* **Veri Bölümü**:
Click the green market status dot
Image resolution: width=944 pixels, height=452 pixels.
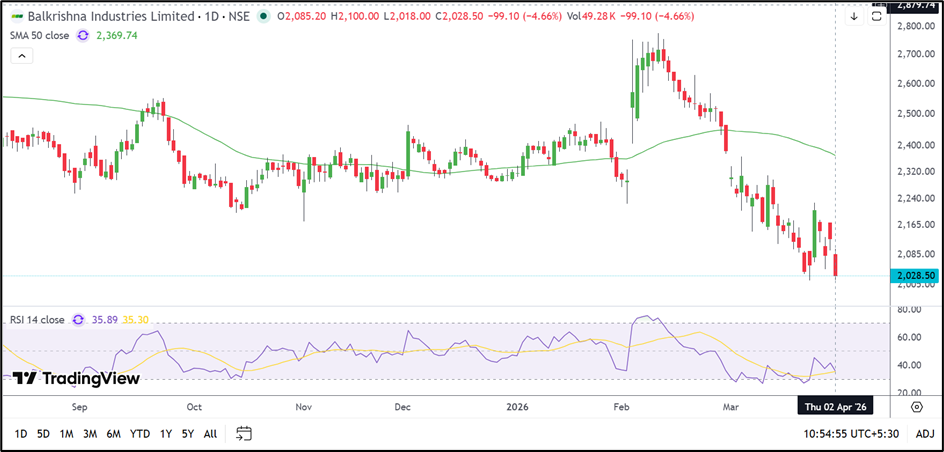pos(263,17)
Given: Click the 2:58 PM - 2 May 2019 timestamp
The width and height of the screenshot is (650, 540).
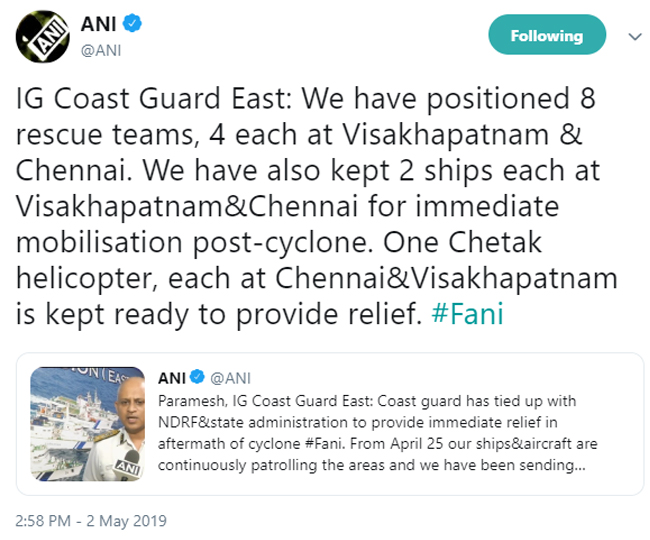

* **Görevin Amacı**: Yukarıdaki materyalin bütün satırlarını hiçbir değişiklik yapmadan alıntılayın. Resimleri yanıtınıza almayın.

* **Sorunun Çözümü**:
Click the green market status dot
Image resolution: width=944 pixels, height=452 pixels.
pos(263,17)
Given: Click the 2:58 PM - 2 May 2019 timestamp
The width and height of the screenshot is (650, 540).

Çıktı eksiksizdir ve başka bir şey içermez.